11:56: Lajčák set up a public website and answered questions through weblink while High Representative of Bosnia and Herzegovina. This is one example of his concern for transparency.
11:51: Back to Lajčák! On Security Council reform, he emphasizes that it is up to Member States to decide whether or not to amend the UN Charter.
On the question of how many DSGs he should appoint, Lajčák says, "As few as possible but as many as necessary." It depends on the UN's priorities.
11:47: For the ACT group, Costa Rica cites Lajčák's vision statement, asks for three examples of how Lajčák would ensure accountability and transparency at all levels of the UN.
Costa Rica also asks Lajčák for his views on the single term proposal!
1 for 7 Billion has called for the next SG to be appointed for a single term to enhance her or his independence. See our policy paper to learn more.
11:44: As a member of the G4 group, Germany raises the issue of Security Council reform, asking for Lajčák's views. Should this be a priority for the next SG?
In its national capacity, Germany raises an interesting question about senior appointments: How many Deputy-Secretaries-General does a successful SG need?
11:41: Iceland notes the importance of effective global governance.
11:38: Responding to the EU, Lajčák describes his experience as High Representative for Bosnia and Herzegovina.
11:36: Every Member State should feel represented in the UN, Lajčák states, but does not address the issue of monopolies on key UN posts.
11:31: Lajčák emphasizes his "impartiality," while also highlighting the importance of consulting with Member States.
11:29: Responding to questions about gender balance, Lajčák notes that half of his cabinet ministers in Slovakia are women. "Men are good at making wars, but women make peace," he proclaims.
For the sake of credibility, it is important to have gender balance in appointments. Member States should present their best women candidates to help resolve this.
No word on how Lajčák would promote gender parity as Secretary-General.
11:25: The European Union asks Lajčák about his professional qualifications to be Secretary-General, asking for examples from his previous work.
Good to see a question about qualifications and merit!
11:20: For the Non-Aligned Movement, Algeria echoes the G77's concerns. Given the pressures on the SG to appoint certain individuals, how will Lajčák maintain his independence as SG?
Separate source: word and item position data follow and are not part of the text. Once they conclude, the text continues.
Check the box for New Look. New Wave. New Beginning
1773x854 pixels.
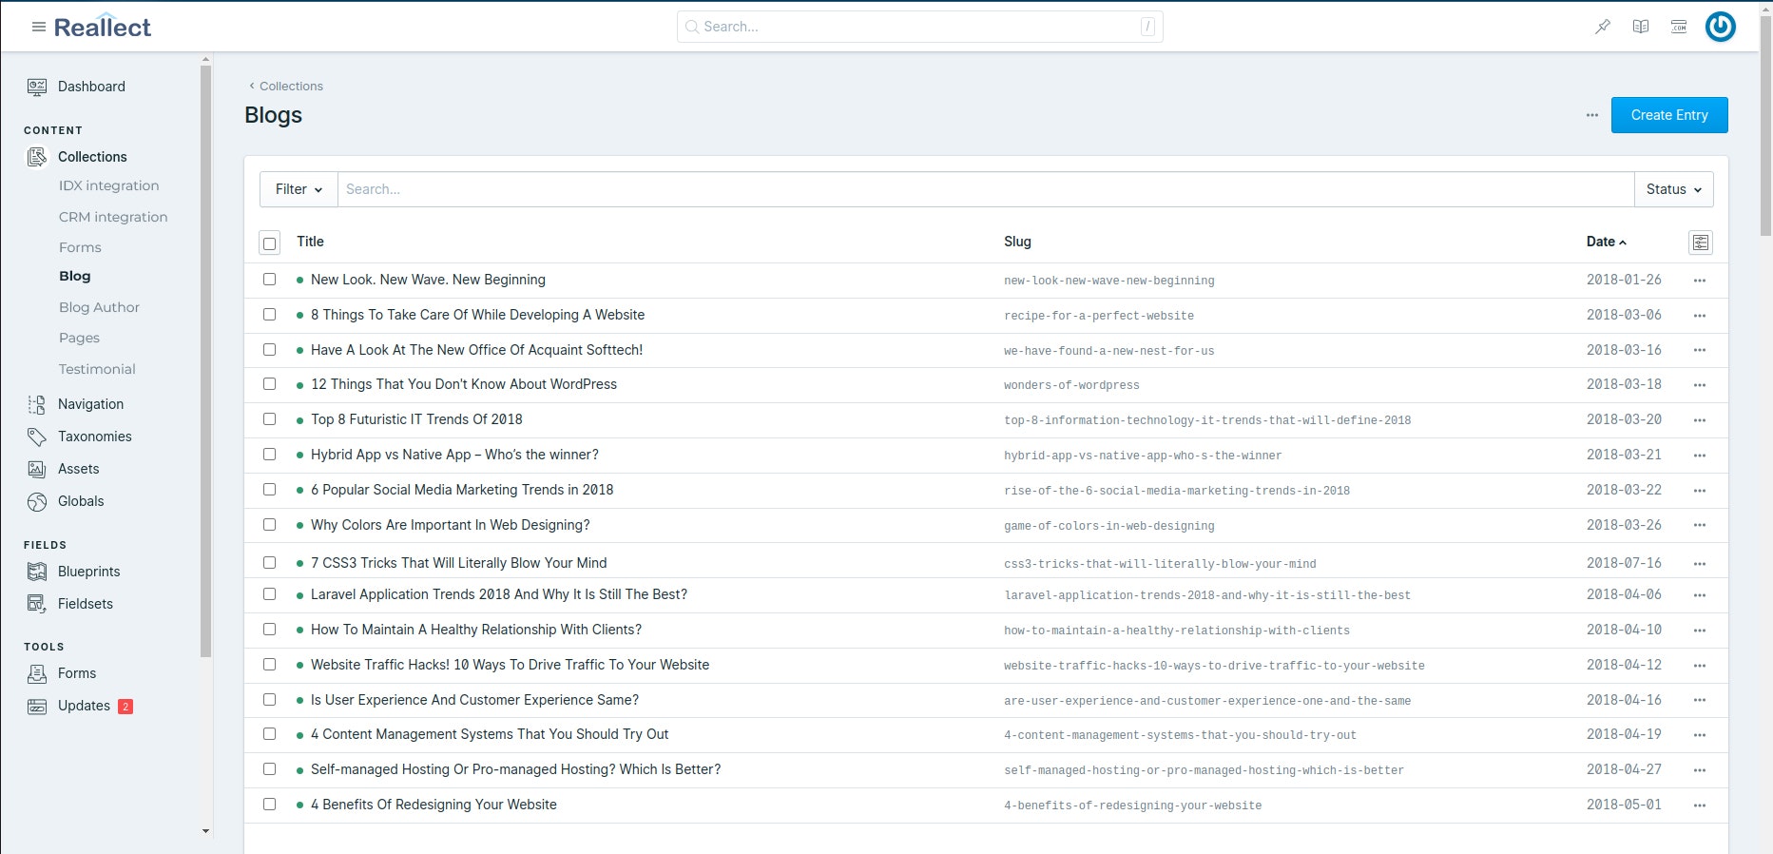pyautogui.click(x=270, y=280)
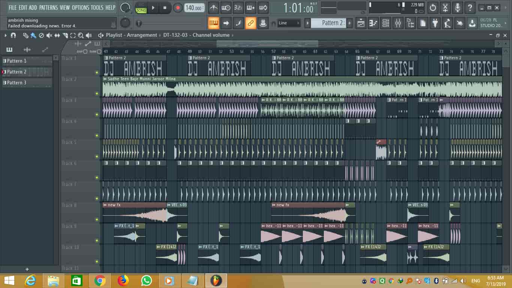Toggle the orange recording link icon
The image size is (512, 288).
250,23
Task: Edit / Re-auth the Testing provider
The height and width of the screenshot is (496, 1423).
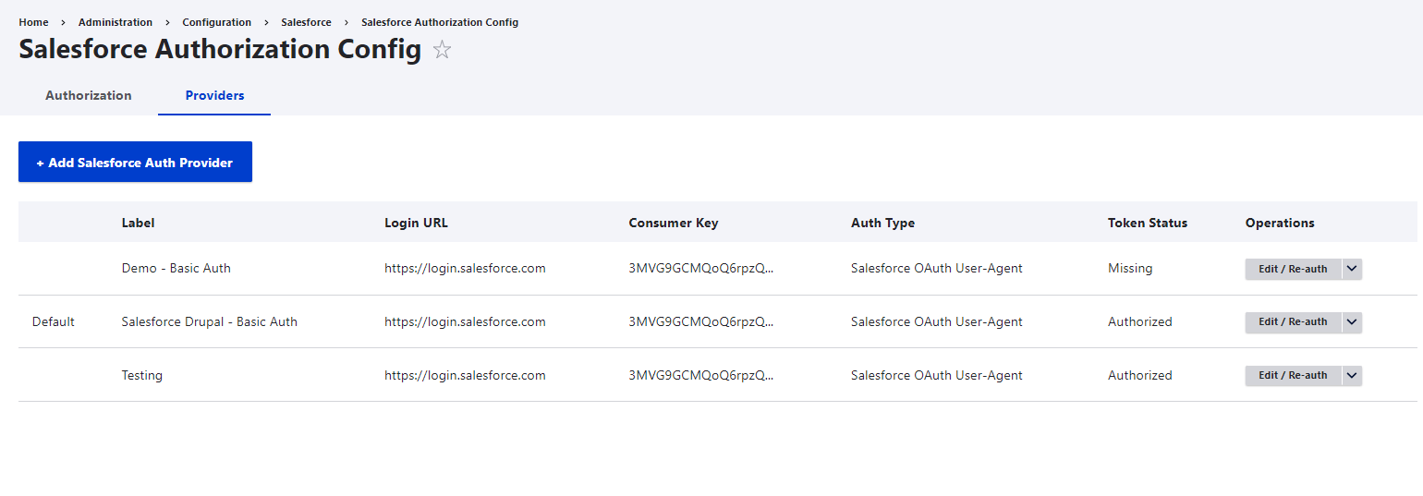Action: [1292, 375]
NAM also asks about the SG's relationship to the Security Council in general. How will Lajčák relate to the permanent five members of the Security Council as SG?
11:17: Thailand takes the floor on behalf of the Group of 77, noting the lack of regional and gender balance in many appointments. Thailand highlights the issue of the "monopoly" some Member States have on senior posts.
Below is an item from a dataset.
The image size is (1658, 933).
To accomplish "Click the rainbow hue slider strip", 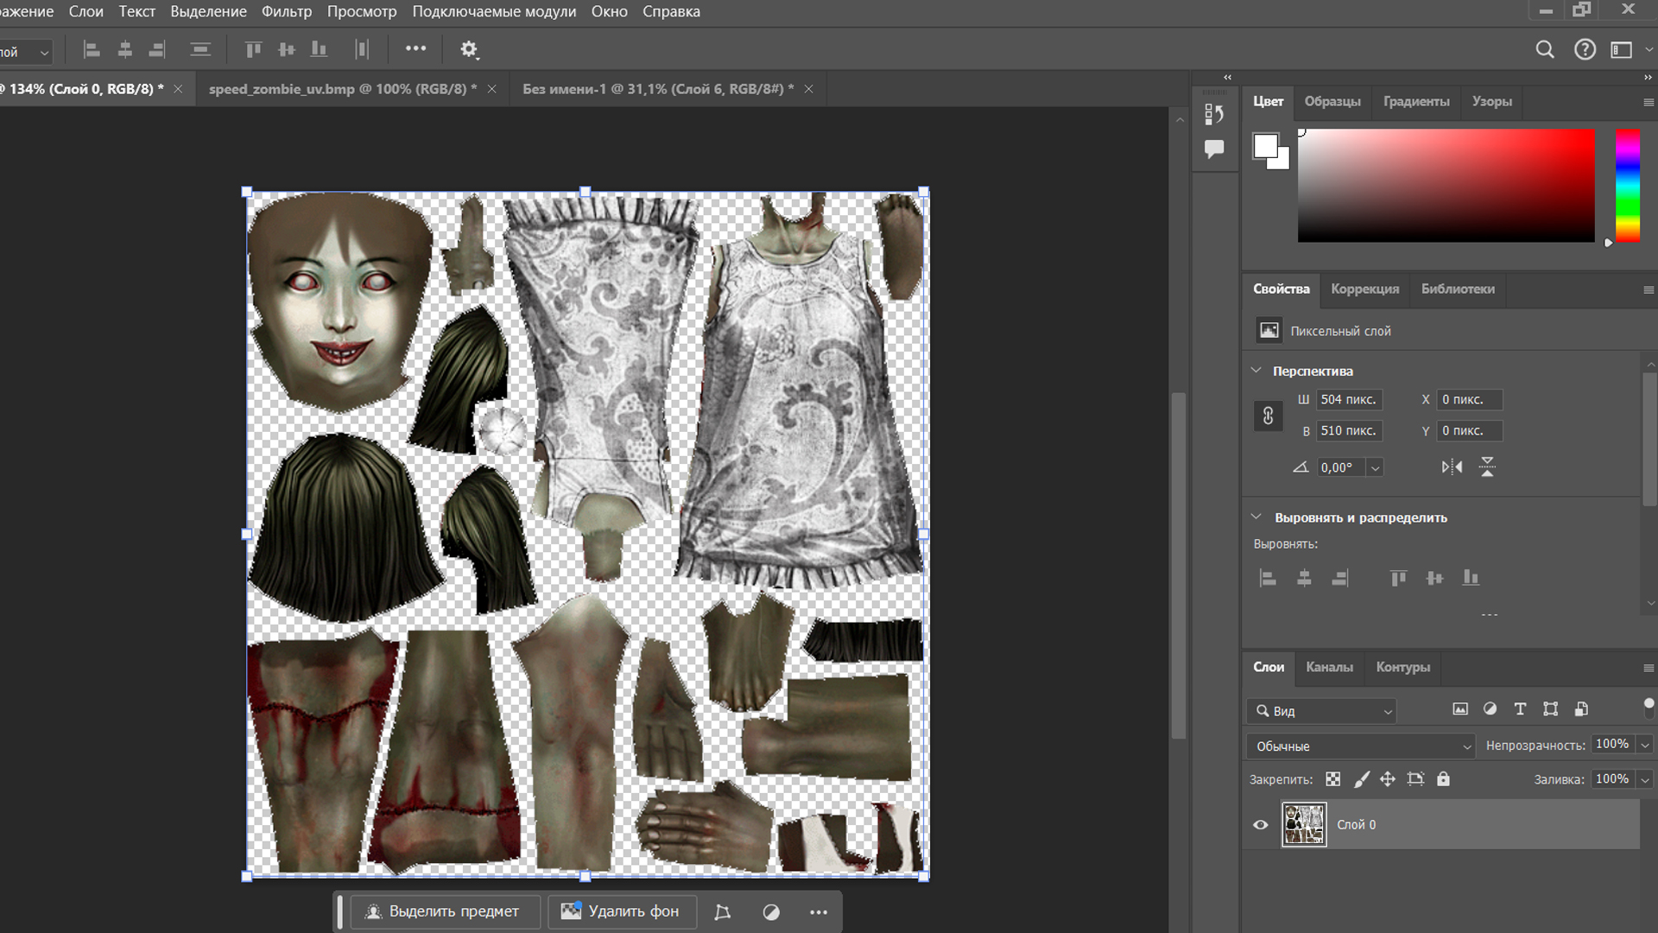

1 for 7 Billion believes that no job should be reserved for the nationals of a specific Member State. Read our new paper to learn more.
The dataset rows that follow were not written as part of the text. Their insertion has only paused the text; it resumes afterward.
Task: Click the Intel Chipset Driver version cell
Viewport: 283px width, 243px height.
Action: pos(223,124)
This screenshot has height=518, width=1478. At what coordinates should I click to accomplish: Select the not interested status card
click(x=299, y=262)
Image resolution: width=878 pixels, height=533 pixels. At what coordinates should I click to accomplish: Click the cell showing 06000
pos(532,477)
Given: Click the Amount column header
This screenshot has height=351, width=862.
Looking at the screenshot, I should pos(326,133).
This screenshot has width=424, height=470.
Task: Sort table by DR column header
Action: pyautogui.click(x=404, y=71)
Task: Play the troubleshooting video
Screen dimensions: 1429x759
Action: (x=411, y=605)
11:16: "I would nominate a woman from the global south as Deputy Secretary-General," promises Lajčák.
11:14: Lajčák turns to the SG's role as "chief administrative officer". The UN must be open to the media, and cooperate with civil society and business.
11:11: Lajčák emphasizes the importance of conflict prevention, and calls for the next SG to play an important role in international peace and security.
11:09: "The world today is no safer than it was ten, twenty, or thirty years ago," Lajčák explains, but he believes wholeheartedly in the UN. The UN needs to find out how to "adjust the system" to make it work better.
11:06: Lajčák takes the stage, describing his approach to conflict resolution. He has learned to resolve disputes through "dialogue and compromise".
11:04: The PGA encourages Member States to ask questions in a "short and focused" manner, to consider what other States have already asked, and to keep to time limits.
He also encourages candidates to answer shortlisted civil society questions that are not included in the hearings in writing! We urge all candidates to engage fully with civil society.
11:02: The second round of hearings are off to a great start, with remarks from the President of the General Assembly. He says that today's dialogues are "at the very core" of the efforts to make the selection process more transparent.